Historical climate may set the stage for how tree species respond to drought after stand density reduction.


A thinned ponderosa pine forest.
Ponderosa pine stand density trial FV U2 (Fort Valley Experimental Forest) in Arizona. Moderately thinned stand (~40% stand density reduction compared with control).

This study is the result of an international collaboration between Dr. Keith Moser and Prof. Hans Pretzsch (Technical University of Munich). Over the years, Moser and Pretzsch discussed possibilities for joint research in density management and ecophysiology. The opportunity to expand Prof. Pretzsch’s work into the southwest came when the Eva Mayr-Stihl Stiftung (www.eva-mayr-stihl-stiftung.de) funded a research visit to the Fort Valley Experimental Forest as part of a joint effort by the Chair of Growth and Yield Science at the Technical University of Munich (TUM) and the Rocky Mountain Research Station.

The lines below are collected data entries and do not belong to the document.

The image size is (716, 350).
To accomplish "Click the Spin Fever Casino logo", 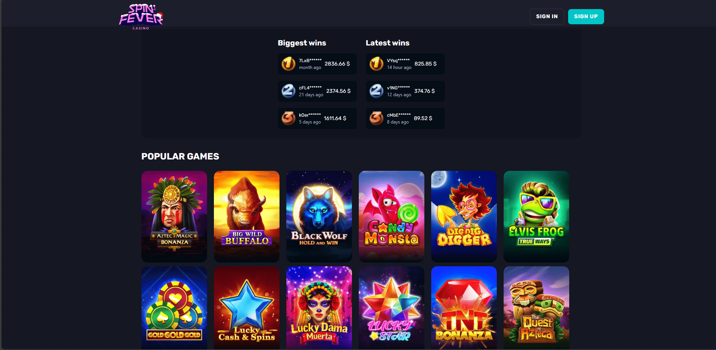I will [141, 17].
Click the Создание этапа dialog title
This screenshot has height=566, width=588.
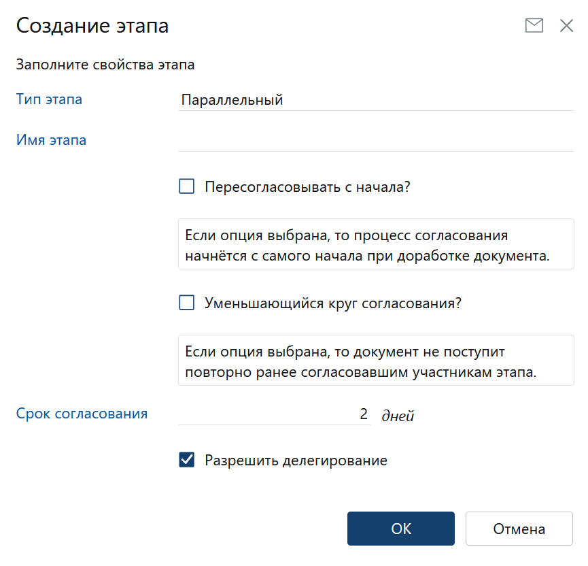tap(92, 26)
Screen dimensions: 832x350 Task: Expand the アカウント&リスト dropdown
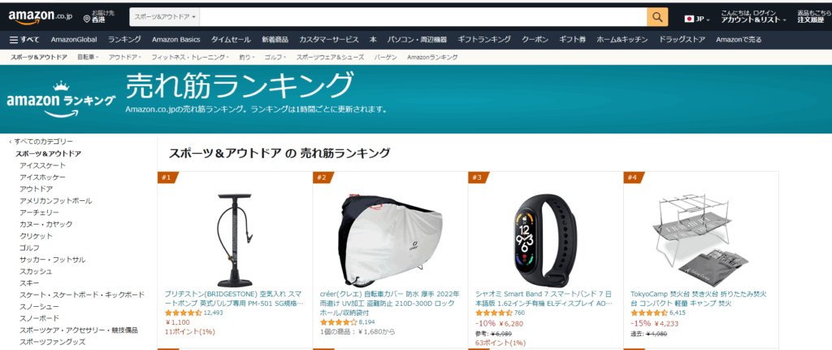point(753,20)

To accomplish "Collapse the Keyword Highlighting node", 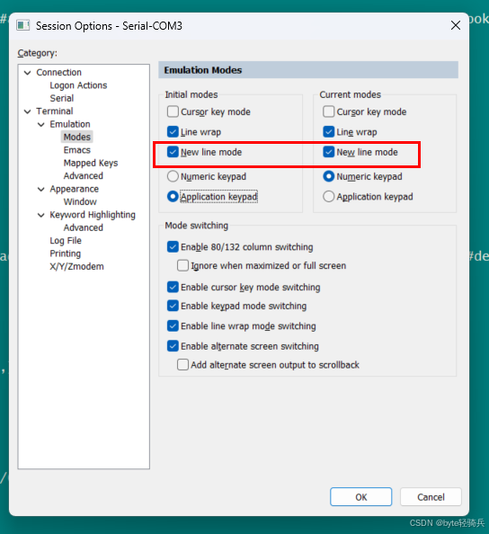I will pyautogui.click(x=41, y=215).
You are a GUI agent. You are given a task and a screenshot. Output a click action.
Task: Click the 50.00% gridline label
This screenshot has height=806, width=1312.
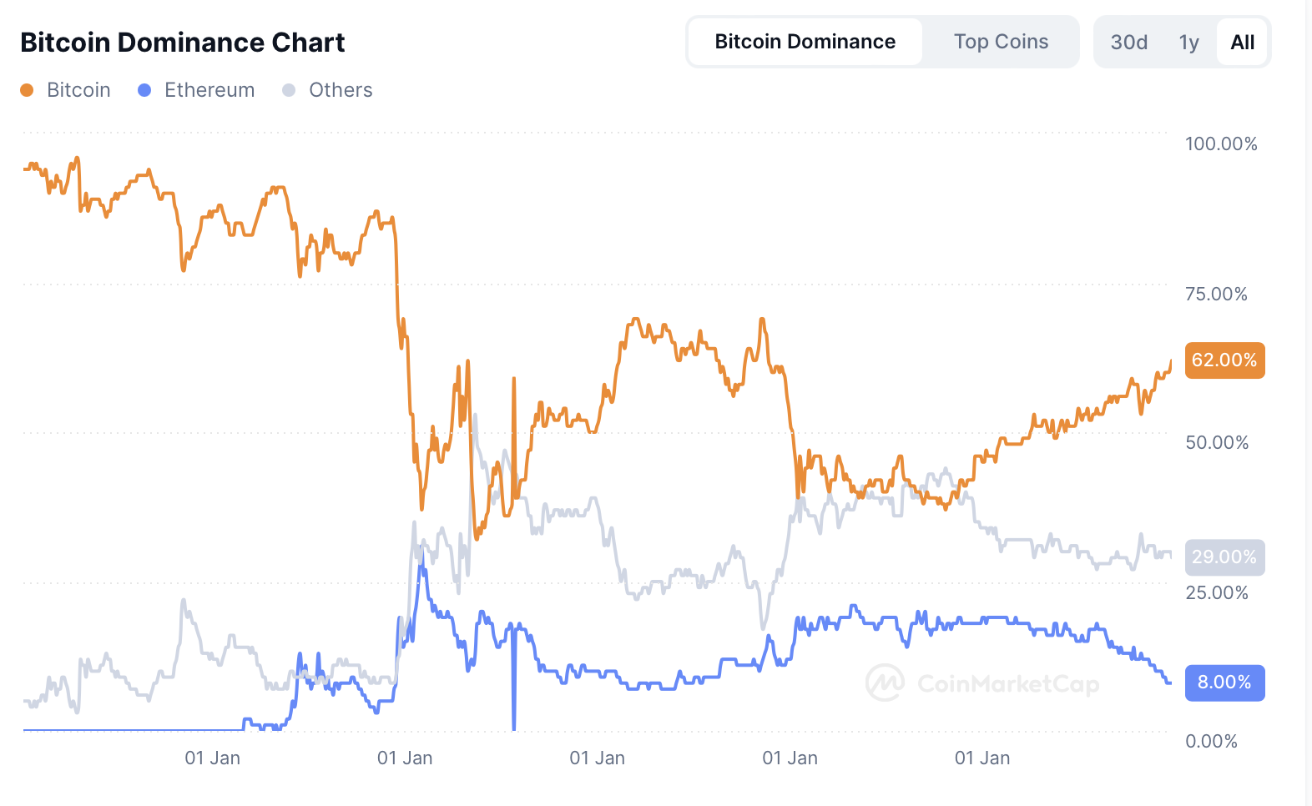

This collaboration analyzed the effect of reduced stand density on tree growth, growth sensitivity (annual variability in growth resulting from environmental conditions), and short-term drought responses (resistance, recovery, and resilience) of Scots pine and sessile oak in Bavaria and ponderosa pine in Arizona. Tree ring series from 409 trees, growing in stands of varying stand density, were analyzed at sites with different water availability. 

Looking up at the bare crowns of oak trees, with sky in the background.
Sessile oak stand density trial GEI 649 in Bavaria. Photo shows the crowns of an untreated control plot.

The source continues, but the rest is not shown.